ACTIVITY
Copy out the data that comes next, character for character, and leave the images aside.

EXTRACTED INFORMATION
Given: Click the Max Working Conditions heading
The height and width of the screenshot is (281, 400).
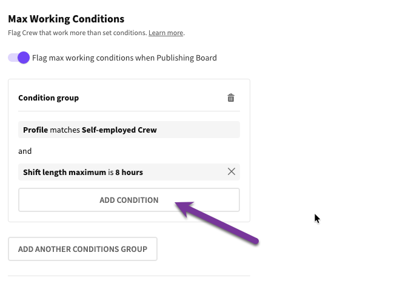Looking at the screenshot, I should [66, 19].
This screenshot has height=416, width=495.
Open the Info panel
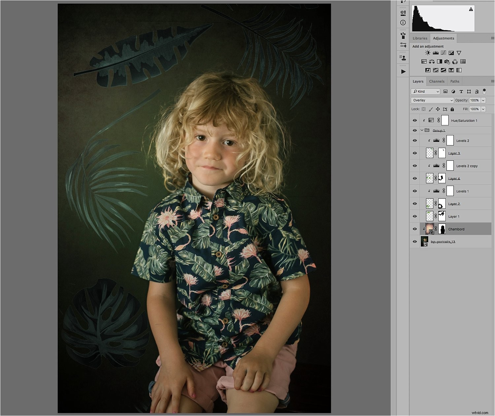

EXPECTED ANSWER
Given: Click the Max Working Conditions heading
The height and width of the screenshot is (281, 400).
Looking at the screenshot, I should [66, 19].
This screenshot has height=416, width=495.
Open the Info panel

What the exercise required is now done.